Permasalahan ini berkaitan dengan tiga titik pekerjaan, yakni pembangunan jalan lingkungan di Kelurahan Pappolo, pembangunan jalan lingkungan di Desa Maduri, serta pekerjaan rehabilitasi drainase di Jalan Lapatau, Kelurahan Manurunge.
Rusdi, yang mengaku sebagai pemasok material sekaligus pihak yang membayarkan upah para tukang, mengatakan total pembayaran yang menurutnya hingga kini belum diselesaikan mencapai Rp235.575.000, dengan rincian:
* Pekerjaan pembangunan jalan lingkungan di Kelurahan Pappolo sebesar Rp117.787.500.
* Pekerjaan pembangunan jalan lingkungan di Desa Maduri sebesar Rp78.525.000.
* Pekerjaan rehabilitasi drainase di Jalan Lapatau, Kelurahan Manurunge sebesar Rp39.262.500.
Rusdi mengaku berhubungan dengan pihak yang mengaku sebagai rekanan perusahaan dan memberikan pekerjaan, berulang kali meminta penyelesaian pembayaran kepada pihak perusahaan. Namun, hingga kini pembayaran tersebut belum juga direalisasikan.

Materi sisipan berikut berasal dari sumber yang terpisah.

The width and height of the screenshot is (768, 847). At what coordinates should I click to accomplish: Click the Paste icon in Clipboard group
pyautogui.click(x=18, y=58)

“Besok akan saya laporkan ke polisi. Saya sudah capek dijanji terus dan sudah beberapa kali dibuatkan pernyataan janji pembayaran, tapi tidak ada yang ditepati, saya berhubungan dengan idar yang digunakan perusahaannya orang” ujar Rusdi.
Berdasarkan informasi yang diperoleh, dua perusahaan yang dimaksud adalah CV. Sukses Auditama dan CV. Empat Pilar Utama yang menjadi rekanan dalam proyek rehabilitasi drainase dan pembangunan jalan lingkungan pada tahun anggaran 2025.
Rusdi juga menegaskan akan mengambil langkah lain apabila persoalan tersebut tidak segera diselesaikan.
“Kalau perlu setelah lapor polisi saya akan buka kembali paving blok saya,” tegasnya.
Menurut Rusdi, proyek tersebut telah rampung dikerjakan dan pembayaran dari Pemerintah Kabupaten Bone kepada pihak perusahaan juga telah dilakukan. Karena itu, ia berharap pihak perusahaan segera memenuhi kewajibannya.